*Task requirements*:
Your task is to copy the lines of the data below from the line holding "You are a computer-use agent. The image size is (684, 520)." through the line holding "You are a computer-use agent. 1280x897", inclusive, exactly and with nothing added.

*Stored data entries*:
------------------------
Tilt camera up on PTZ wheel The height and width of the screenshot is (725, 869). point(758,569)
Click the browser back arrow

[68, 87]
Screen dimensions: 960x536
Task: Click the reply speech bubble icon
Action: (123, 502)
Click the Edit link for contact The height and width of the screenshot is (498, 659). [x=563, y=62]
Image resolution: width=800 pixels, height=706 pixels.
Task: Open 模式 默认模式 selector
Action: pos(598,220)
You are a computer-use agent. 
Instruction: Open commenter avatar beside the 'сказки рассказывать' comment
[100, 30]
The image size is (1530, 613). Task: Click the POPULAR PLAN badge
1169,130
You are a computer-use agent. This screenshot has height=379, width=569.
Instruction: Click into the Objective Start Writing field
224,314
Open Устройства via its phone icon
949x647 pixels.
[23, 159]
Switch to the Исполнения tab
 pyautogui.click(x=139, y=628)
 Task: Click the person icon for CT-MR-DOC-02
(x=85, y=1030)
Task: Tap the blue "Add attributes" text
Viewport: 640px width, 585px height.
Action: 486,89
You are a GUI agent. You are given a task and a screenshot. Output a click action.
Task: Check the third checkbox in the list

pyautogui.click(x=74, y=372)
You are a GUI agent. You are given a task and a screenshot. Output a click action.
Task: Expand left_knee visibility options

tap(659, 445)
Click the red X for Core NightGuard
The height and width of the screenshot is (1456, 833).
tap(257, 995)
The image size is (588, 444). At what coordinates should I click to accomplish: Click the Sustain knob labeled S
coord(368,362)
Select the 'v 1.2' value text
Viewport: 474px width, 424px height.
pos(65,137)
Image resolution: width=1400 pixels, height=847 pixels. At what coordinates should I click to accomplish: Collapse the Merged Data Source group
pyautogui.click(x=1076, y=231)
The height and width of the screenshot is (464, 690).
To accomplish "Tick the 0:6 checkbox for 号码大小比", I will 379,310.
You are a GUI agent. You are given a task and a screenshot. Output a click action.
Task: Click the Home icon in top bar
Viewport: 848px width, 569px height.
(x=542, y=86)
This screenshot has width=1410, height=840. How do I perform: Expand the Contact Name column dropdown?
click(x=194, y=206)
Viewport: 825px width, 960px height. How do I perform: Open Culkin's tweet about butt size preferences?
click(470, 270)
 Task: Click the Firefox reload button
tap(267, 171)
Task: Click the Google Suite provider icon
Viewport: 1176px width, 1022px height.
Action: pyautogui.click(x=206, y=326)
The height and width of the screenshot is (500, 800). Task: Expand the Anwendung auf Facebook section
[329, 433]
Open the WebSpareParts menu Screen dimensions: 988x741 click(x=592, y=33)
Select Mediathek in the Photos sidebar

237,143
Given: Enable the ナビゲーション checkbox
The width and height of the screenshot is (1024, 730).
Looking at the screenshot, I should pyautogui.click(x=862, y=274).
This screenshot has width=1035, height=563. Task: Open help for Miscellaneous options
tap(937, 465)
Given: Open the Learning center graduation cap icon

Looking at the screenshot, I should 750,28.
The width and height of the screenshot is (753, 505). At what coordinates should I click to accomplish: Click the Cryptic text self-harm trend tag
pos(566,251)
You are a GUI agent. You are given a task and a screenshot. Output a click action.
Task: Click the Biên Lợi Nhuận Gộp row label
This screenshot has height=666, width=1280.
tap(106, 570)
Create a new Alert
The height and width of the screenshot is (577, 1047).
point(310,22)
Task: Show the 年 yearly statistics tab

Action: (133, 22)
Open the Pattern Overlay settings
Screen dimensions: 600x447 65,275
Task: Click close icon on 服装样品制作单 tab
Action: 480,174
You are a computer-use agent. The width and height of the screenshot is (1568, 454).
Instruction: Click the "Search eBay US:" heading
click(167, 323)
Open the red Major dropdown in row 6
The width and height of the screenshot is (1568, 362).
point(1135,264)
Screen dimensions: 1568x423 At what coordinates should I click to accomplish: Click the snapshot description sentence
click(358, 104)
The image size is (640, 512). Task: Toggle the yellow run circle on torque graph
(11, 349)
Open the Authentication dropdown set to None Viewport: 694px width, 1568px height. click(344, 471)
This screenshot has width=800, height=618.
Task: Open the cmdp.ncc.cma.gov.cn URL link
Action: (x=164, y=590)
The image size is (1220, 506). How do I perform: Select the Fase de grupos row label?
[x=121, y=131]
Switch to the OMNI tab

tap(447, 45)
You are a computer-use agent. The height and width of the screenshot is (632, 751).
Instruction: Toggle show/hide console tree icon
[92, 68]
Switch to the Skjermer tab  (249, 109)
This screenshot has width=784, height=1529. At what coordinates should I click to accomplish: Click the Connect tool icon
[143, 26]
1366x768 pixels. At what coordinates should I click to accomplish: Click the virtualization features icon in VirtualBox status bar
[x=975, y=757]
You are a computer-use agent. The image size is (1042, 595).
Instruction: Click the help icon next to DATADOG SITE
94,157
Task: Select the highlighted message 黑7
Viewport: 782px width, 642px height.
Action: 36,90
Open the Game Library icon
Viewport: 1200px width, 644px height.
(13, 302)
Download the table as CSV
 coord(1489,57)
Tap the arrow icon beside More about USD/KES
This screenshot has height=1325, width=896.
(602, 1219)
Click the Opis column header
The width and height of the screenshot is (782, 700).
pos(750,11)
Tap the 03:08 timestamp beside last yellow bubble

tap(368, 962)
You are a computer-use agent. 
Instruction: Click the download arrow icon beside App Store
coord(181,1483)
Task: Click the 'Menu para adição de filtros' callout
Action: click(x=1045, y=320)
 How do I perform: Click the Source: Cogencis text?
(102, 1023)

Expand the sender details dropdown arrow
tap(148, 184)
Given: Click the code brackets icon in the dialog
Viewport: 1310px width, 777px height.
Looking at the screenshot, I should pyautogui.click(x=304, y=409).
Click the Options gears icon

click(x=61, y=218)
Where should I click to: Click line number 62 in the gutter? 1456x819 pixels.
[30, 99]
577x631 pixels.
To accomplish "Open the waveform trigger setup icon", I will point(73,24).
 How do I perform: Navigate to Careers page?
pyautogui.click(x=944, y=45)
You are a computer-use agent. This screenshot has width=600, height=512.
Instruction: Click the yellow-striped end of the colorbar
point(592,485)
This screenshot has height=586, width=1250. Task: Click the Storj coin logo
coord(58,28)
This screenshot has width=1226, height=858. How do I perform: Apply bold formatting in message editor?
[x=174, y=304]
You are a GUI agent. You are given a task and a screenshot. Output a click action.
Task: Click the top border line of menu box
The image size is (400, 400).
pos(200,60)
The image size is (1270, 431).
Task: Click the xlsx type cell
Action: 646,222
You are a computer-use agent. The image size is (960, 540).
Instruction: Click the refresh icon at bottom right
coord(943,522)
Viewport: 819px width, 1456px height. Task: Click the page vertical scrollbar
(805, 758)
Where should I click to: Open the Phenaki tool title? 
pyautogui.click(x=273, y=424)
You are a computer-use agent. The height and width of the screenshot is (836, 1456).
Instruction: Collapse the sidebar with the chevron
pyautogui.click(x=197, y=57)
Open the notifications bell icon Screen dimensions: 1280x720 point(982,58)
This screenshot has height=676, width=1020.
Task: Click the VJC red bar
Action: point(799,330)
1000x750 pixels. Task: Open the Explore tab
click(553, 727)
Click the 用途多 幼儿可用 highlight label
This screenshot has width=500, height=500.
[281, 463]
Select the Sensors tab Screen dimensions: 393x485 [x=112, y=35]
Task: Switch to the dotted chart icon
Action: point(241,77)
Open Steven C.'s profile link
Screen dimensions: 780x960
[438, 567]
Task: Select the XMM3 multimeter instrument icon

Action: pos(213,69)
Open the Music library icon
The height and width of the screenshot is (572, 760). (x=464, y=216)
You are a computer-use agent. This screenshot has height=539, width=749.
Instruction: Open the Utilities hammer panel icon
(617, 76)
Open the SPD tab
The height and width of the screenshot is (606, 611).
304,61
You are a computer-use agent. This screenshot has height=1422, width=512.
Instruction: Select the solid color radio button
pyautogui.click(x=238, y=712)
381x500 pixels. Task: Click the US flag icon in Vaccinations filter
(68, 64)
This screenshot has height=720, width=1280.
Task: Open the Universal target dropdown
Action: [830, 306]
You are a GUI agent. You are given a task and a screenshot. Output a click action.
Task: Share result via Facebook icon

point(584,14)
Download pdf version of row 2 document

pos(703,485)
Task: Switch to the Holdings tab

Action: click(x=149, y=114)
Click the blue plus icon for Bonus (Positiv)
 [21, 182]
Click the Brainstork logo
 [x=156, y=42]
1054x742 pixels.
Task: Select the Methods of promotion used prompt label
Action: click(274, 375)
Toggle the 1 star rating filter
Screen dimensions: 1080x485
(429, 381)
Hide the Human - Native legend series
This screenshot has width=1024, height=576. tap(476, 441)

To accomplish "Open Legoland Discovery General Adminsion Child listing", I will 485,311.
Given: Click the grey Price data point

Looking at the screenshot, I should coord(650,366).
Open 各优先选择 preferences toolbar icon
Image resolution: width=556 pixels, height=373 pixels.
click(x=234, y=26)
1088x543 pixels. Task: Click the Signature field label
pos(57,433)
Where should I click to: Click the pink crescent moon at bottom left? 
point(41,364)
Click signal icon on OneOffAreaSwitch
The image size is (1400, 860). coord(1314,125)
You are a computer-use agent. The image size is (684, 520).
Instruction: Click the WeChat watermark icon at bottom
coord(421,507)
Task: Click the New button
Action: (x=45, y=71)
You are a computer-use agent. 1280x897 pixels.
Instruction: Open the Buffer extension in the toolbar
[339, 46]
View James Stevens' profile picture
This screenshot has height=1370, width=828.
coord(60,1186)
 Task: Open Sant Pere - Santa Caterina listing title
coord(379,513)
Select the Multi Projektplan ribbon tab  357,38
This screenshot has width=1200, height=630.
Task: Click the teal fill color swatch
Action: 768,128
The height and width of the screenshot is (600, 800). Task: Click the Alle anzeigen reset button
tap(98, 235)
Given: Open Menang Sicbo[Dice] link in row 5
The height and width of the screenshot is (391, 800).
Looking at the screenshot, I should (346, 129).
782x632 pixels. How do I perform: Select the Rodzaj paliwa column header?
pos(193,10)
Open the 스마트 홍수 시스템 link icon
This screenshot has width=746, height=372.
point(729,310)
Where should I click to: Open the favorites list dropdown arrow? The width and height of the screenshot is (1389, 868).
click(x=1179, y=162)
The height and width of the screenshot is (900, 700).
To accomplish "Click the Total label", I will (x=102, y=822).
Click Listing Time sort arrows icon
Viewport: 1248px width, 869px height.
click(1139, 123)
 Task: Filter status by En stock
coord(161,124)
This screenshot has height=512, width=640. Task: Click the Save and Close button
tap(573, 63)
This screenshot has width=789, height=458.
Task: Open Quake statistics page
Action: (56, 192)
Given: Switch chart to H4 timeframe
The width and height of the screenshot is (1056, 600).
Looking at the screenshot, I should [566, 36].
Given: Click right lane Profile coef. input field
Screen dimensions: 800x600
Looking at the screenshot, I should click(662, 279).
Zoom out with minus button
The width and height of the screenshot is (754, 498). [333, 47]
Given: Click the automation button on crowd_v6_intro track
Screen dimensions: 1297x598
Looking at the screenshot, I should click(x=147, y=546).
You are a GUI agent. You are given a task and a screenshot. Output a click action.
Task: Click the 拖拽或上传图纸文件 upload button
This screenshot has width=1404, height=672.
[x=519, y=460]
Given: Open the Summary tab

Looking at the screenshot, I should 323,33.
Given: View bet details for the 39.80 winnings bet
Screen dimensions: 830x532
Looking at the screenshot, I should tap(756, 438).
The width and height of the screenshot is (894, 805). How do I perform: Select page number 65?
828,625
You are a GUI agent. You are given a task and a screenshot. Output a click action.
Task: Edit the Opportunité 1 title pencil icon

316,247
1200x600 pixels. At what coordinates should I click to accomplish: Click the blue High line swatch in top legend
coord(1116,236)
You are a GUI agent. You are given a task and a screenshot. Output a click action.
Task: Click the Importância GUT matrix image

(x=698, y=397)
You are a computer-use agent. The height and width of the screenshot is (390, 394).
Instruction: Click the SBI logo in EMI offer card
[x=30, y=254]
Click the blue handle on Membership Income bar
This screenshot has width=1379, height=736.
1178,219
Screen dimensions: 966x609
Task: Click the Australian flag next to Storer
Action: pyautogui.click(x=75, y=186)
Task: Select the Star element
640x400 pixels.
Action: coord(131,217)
------------------------
*Task output*:
You are a computer-use agent. The image size is (684, 520).
Instruction: Click the WeChat watermark icon at bottom
coord(421,507)
Task: Click the New button
Action: (x=45, y=71)
You are a computer-use agent. 1280x897 pixels.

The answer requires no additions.